Rpi2 vs Odroid C2

  • I have tested both boxes with LE 7.0.2 and would like to share my experiences. Short summary: If sound and music have priority, use RPi, for video C2 is much better.

    HW limitations: RPi will never play HEVC/H.265 or 4k, but C2 video HW must quit out of video playback when changing audio settings.

    Software: C2 runs on a very old 3.14 kernel. This means limited HW and SW support. If something you need is not backported, you are out of luck. Devs have to apply loads of odd patches for the LE build.

    Remote control: C2 has an integrated IR receiver. Logitech has the 16 functions of the Odroid remote already preconfigured, mapping those should be enough. CEC is much more of a hassle, on an unmodified RPi depending on your TV you might be stuck with few commands available and will want to add an IR Receiver.

    TV tested with TVheadend: RPi will not easily switch channels from SD to HD. Need to start a movie in between. All other directions work.

    Stability: good for the RPi, acceptable for C2 with an automated nightly reboot.

    Sound: RPi fully supports multichannel PCM and all KODI sound features like stereo mixup. C2 lacks that and currently has some limited lossy AC3 transcoding workaround that might not be improved soon.

    Other uses: The RPi can use everything Debian offers, for the C2 you are stuck with Hardkernels offerings for the old kernel.

    Personal choice: I will get an TSOP4838 IR receiver for my RPi and use that for the time being. I will then wait for LE 8.0 and sell my C2 if multichannel PCM stays unsupported.


  • TV tested with TVheadend: RPi will not easily switch channels from SD to HD. Need to start a movie in between. All other directions work.
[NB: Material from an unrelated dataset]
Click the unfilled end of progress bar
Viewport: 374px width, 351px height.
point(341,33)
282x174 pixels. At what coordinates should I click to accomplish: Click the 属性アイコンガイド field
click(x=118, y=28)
    Is the SD channel MPEG-2 (without a codec licence) and the HD channel H.264?
    There is a known issue with switching between hardware and software codecs without stopping. It has been fixed in Krypton:
    VideoPlayerVideo: Need to clear pictures before switching decoder by popcornmix · Pull Request #9861 · xbmc/xbmc · GitHub
    mmal_renderer: Use shared pointers to maintain the pool until the decoder has been destroyed by popcornmix · Pull Request #9975 · xbmc/xbmc · GitHub

    I'd be interested if you have the problem in a Milhouse nightly build.


  • CEC is much more of a hassle, on an unmodified RPi depending on your TV you might be stuck with few commands available and will want to add an IR Receiver.


    Do I understand it right that you have CEC problems only on a RPi? If you have problems on the C2 too, then tell me which.

    Raybuntu and me have made the CEC support for the C2, but we both have Samsung TVs and never got any problem. So we are interested in reports from problematic TVs.

    Gerald


  • Do I understand it right that you have CEC problems only on a RPi? If you have problems on the C2 too, then tell me which.


    Common Problem for both: Audio playback pauses some seconds when switching off TV (behind a surround system). I suspect it´s because a different CEC ID is signalled (Samsung instead of Viera).

    I own a Panasonic Viera and very few of the keys available on the original remote are signalled through CEC. All other key presses are eaten by the TV. So I can control only the most basic functions KODI through CEC. This is no LE problem, neither RPi nor C2.

  • Short update: I have to revise C2 stability to inacceptable after extended testing with TVheadend

    Rpi2 has played high-bitrate (12 Mbit H.264) satellite streams with no problems for months.

    C2 has audio sync problems after short periods of time, then audio dropouts and finally a black screen. If lucky, you can reboot using SSH.


  • HW limitations: RPi will never play HEVC/H.265

    Just to say this isn't true, as the RPi2/3 does support H.265.

    The RPi2 can play H.265 720p content without any issue, and with moderate overclocking can also playback H.265 1080p content (up to a bitrate of about 10Mbps). This actually makes a lot of H.265 1080 content quite playable on the RPi2. With the RPi3, it's usually not necessary to apply any type of overclock to achieve good H.265 1080p playback.

    Obviously 4K playback isn't possible.

  • Just to say this isn't true, as the RPi2/3 does support H.265.

    The RPi2 can play H.265 720p content without any issue, and with moderate overclocking can also playback H.265 1080p content (up to a bitrate of about 10Mbps). This actually makes a lot of H.265 1080 content quite playable on the RPi2. With the RPi3, it's usually not necessary to apply any type of overclock to achieve good H.265 1080p playback.

    OK, I should have written "will not reliably play all H.265 content". I tried quite a few Handbrake encoded H.265 videos. With the recommended overclocking on RPi2 I observed stuttering, audio sync issues and artefacts at 2.5 Mbps and below. The point I am trying to make is you can´t put this into your living room and rely on enjoyable playback of an arbitrary H.265 source. So no "wife acceptance factor", for my wife "quite playable" is not enough.